**Exercise prompt:** After finding the line with "Screen dimensions: 629x436" in the entries below, copy that line and each one after it exactly, through the last line, and omit pictures.
(Information supplied Opens)
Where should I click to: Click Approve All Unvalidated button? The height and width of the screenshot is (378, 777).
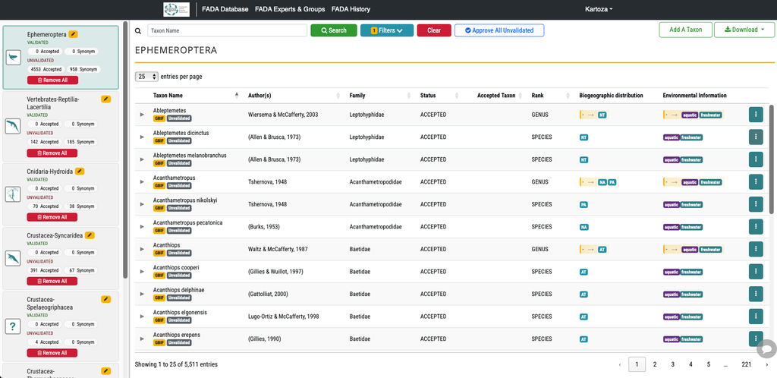click(499, 30)
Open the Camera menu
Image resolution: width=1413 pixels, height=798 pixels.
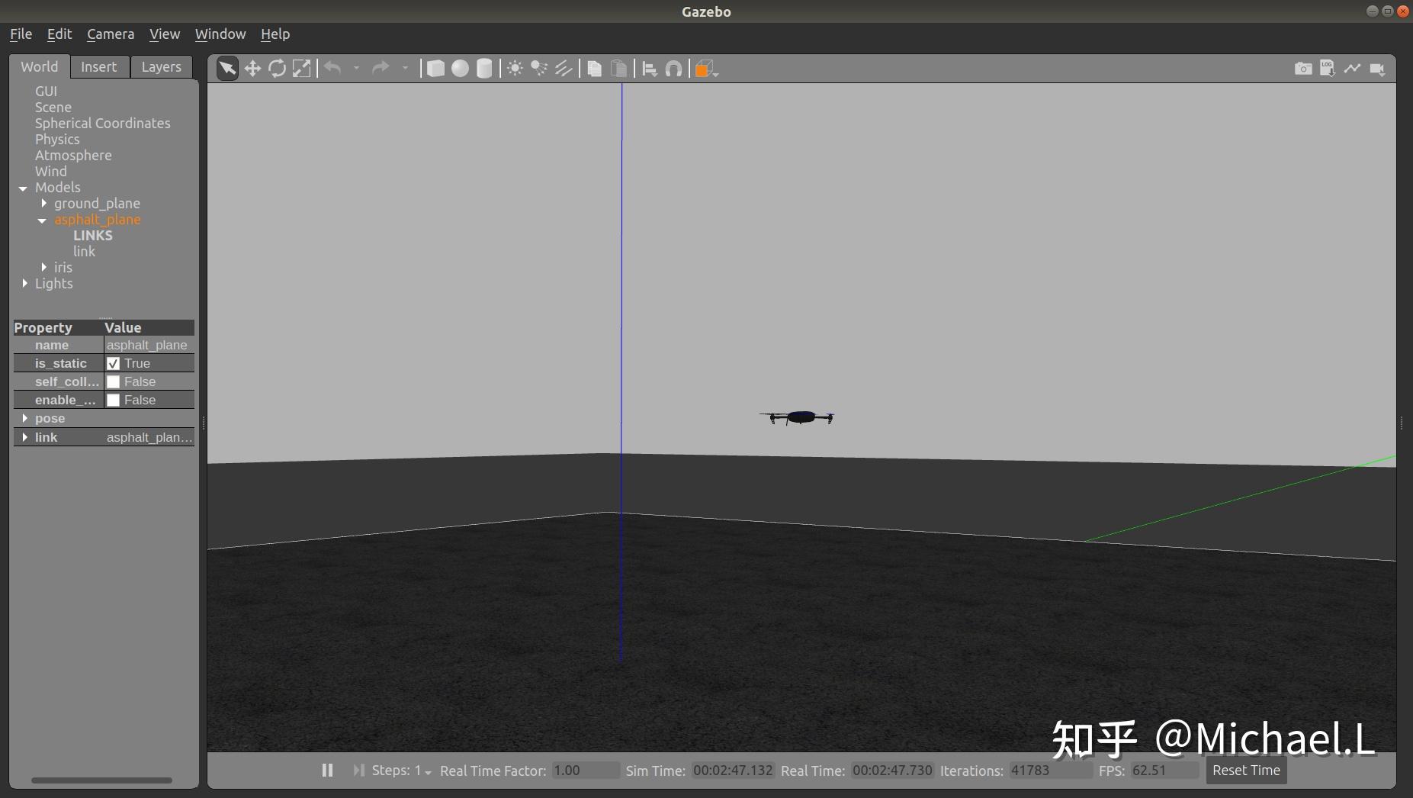pyautogui.click(x=111, y=34)

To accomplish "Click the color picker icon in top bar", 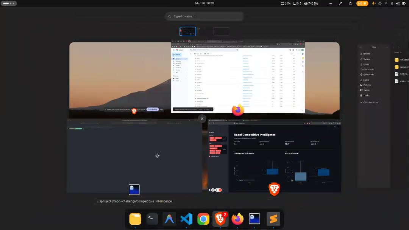I will click(x=340, y=3).
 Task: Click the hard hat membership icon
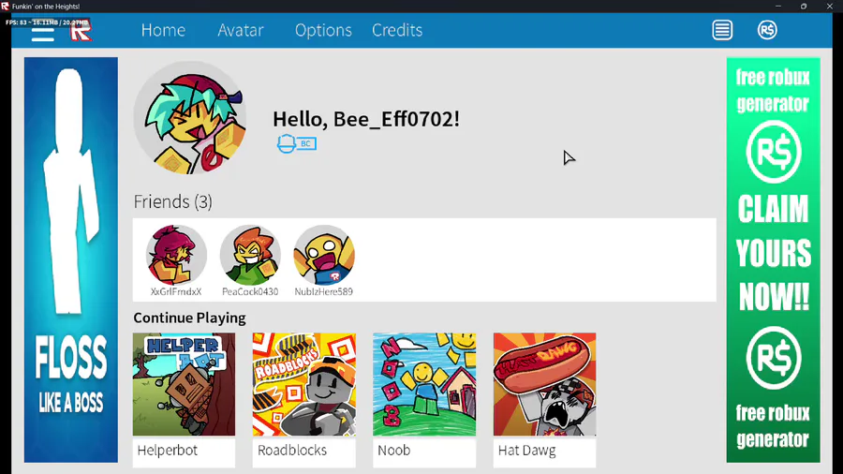coord(286,143)
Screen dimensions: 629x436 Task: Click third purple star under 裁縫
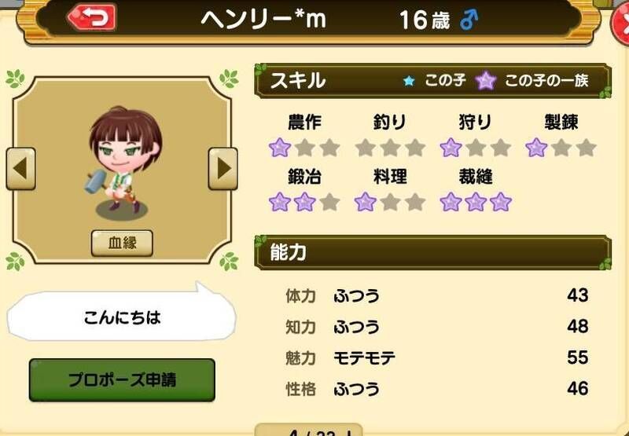(500, 202)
(Information supplied Closes)
**Your response:**
Screen dimensions: 629x436 Task: Click third purple star under 裁縫
(500, 202)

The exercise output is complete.